Democrats from the White House on down are pushing back hard on a recent study concluding that up to 30% of employers providing health insurance coverage to 180 million workers will drop it after more provisions of the 2010 federal healthcare law are implemented in 2014.
Democrats to McKinsey: 'Prove it'
Nancy-Ann DeParle, assistant to the president and deputy chief of staff, wrote on the White House blog on June 8 that the study from McKinsey & Co. “doesn't provide the complete picture about how the Affordable Care Act will strengthen the healthcare system and make it easier for employers to offer high quality coverage to their employees.”
Among DeParle's specific criticisms was that the McKinsey study was an “outlier” because three previous studies by the RAND Corp., the Urban Institute and the consulting firm Mercer concluded that private employers would drop their employee coverage at much lower rates.
Additionally, dropping coverage is unlikely to save money for employers, DeParle wrote, because they will face penalties and lose tax savings. She also highlighted the lack of a similar trend of employers dropping their employee coverage in Massachusetts, which implemented a healthcare overhaul in 2006. That program echoes some aspects of the federal law.
DeParle and other critics of the McKinsey study have blasted that company for not releasing the design of the survey or the questions asked of the 1,300 responding employers.
“Refusing to release the underlying questions and methodology undermines the credibility of the findings,” wrote California Rep. Henry Waxman and other leading House Democrats in a June 16 letter to the company. “We are concerned that, if the survey based its conclusions on a questionable instrument and potentially biased methodology, McKinsey may have provided the American public with invalid information about the impact of the Affordable Care Act.”

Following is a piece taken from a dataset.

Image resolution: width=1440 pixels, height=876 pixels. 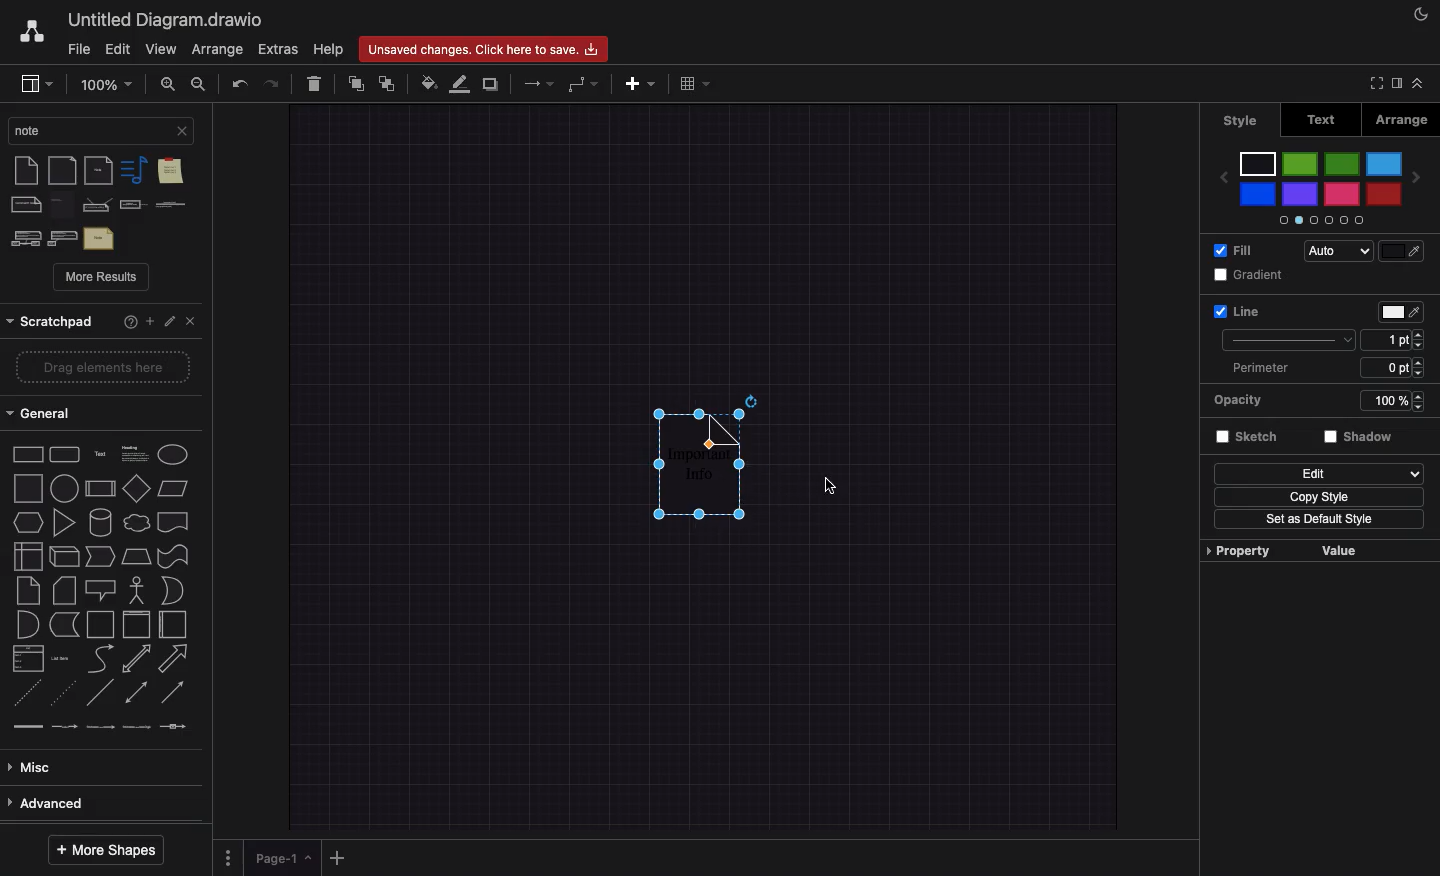 I want to click on rectangle, so click(x=26, y=457).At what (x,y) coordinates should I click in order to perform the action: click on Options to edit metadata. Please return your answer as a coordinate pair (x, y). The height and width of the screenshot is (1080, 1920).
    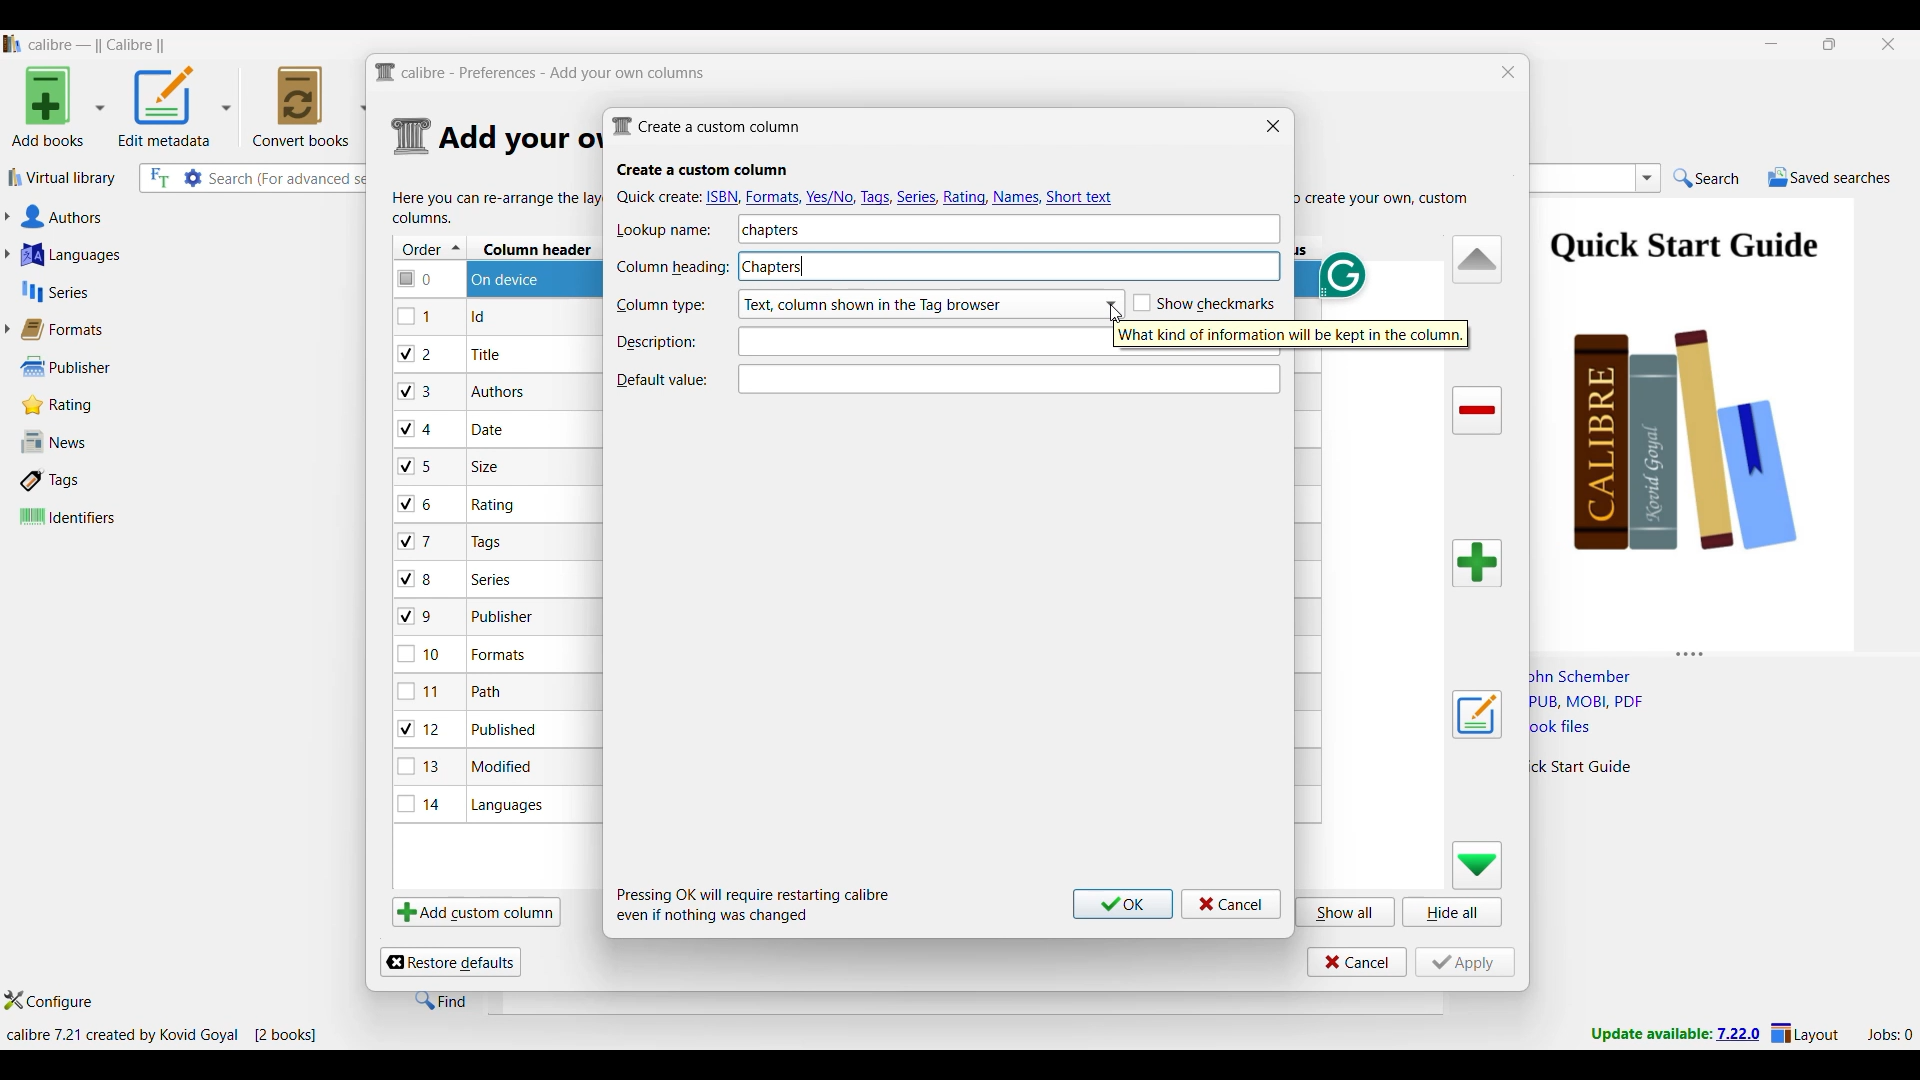
    Looking at the image, I should click on (175, 106).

Sen. Max Baucus (D-Mont.), chairman of the Senate Finance Committee and one of the authors of the 2010 law, wrote the company with similar demands.
“We all want the most accurate information and the ability to evaluate its integrity, which is why McKinsey should answer these basic questions,” Baucus wrote in a June 16 letter to the company.
Those requests have so far not drawn more details from McKinsey, which did not respond to my request for the information, either.
But the strong responses by Democrats to the study do highlight their ongoing concerns about the potency of various arguments against the law, including the predictions of opponents that it would lead to millions of Americans losing their current insurance coverage. And that coverage is overwhelming popular among American workers, even as the overall healthcare system is routinely criticized.
The battle over the McKinsey study also comes as most of the public continues to oppose the healthcare law. The RealClearPolitics poll of polls reported Friday that an average of 50% oppose the law, while 40% support it. That popularity deficit generally dates back to the law's passage, according to the site.